Warlocks were forced to rely on arcane implements in order to properly manifest the power of their spirits. The implements could take the form of gauntlets, rods, rings, even specially modified pistols or blades. Witches, on the other hand, had no use for them. No one had ever really been able to figure out why that was the case, just as no one really knew why only women could be trackers, or why a witch’s spirit manipulated existing matter while a warlock’s spirit formed matter out of nothing. Whatever the reason, a warlock who channeled without an implement to protect him from the touch of his spirit’s raw power was just asking for trouble. At best, he’d do physical harm to himself. At worse, he’d burn both he and his spirit to a crisp.

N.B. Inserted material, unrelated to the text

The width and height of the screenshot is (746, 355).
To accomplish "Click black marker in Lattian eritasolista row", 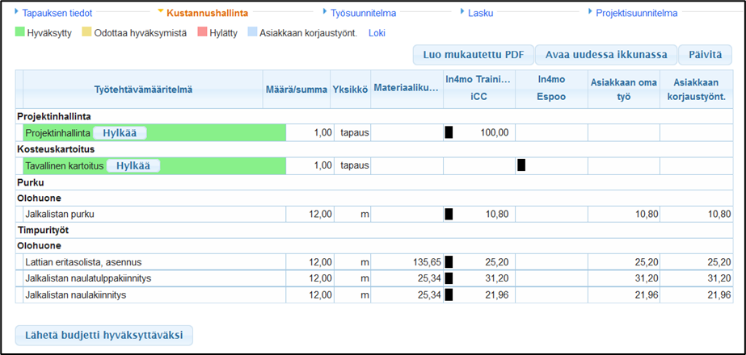I will tap(449, 262).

“ I’m not sure what’s on your hand, exactly,” Cristena said. “Some sort of…necrotic bacteria. It was emitting an incredible amount of magic.”
“ I know,” Cross said. “It’s what that stupid hound was made of. I took pieces of the hound’s body, sort of reshaped them, and used them as a weapon against it. I killed the hound with…pieces of itself.” He smiled weakly. “Cool, huh?”
“ Stupid,” Graves said. Cross looked in his direction, but he didn’t feel like answering.
“ The gauntlet is holding the necrosis in check, keeping it from spreading,” Cristena explained. “I wouldn’t recommend taking it off until we get you to a healer, or to a good hospital. It would start to eat you again.” She swallowed. “And I think it would spread really fast. Even if it wasn’t a bacteria, releasing that much pent up magic…”
“ Would suck,” Cross finished. It would turn me into jerky is what it would do.
“ Man, what the hell were you thinking?” Graves looked at Cross in anger. “You piss and moan because you’ve lost your spirit, so as soon as you get her back the first thing you do is try to get yourself killed. What the hell?”
“ Graves!” Stone barked.
“ Oh, screw you!” Graves shouted back, and Stone leapt to his feet. He did that in spite of a broken rib, which was probably why Graves backed away from him.
“ I didn’t have time for anything else.” Cross stood up. It took a moment for the dizziness to subside. “I’m sorry, all right? But I wasn’t about to let Cristena die,” he said. “I killed it, didn’t I?” He looked at Graves. “Didn’t I?”
Graves shook his head, and turned his eyes back to the plain.
“ How close are we to Rhaine?” Cross asked.
“ Not far,” Cristena answered.
“ Half a day,” Stone added. He brought a bowl of steaming brown soup over from the fire and offered it to Cross. “You did good,” he said. “We’ll see if we can’t get you fixed up in Rhaine.” Stone glanced at Graves. Graves stepped over the edge of the ridge and moved a few paces down the hillside. “I don’t know what his problem is,” Stone said.
“ He’s tired of watching his friends die,” Cross said quietly.
“ We’re all tired of watching friends die. It doesn’t make him special.”
“ Well,” Cristena said, “it doesn’t make it easy, either.”
Stone shook his head and went back to the fire. Cristena waited for a moment, made sure Cross was all right, and then she went too.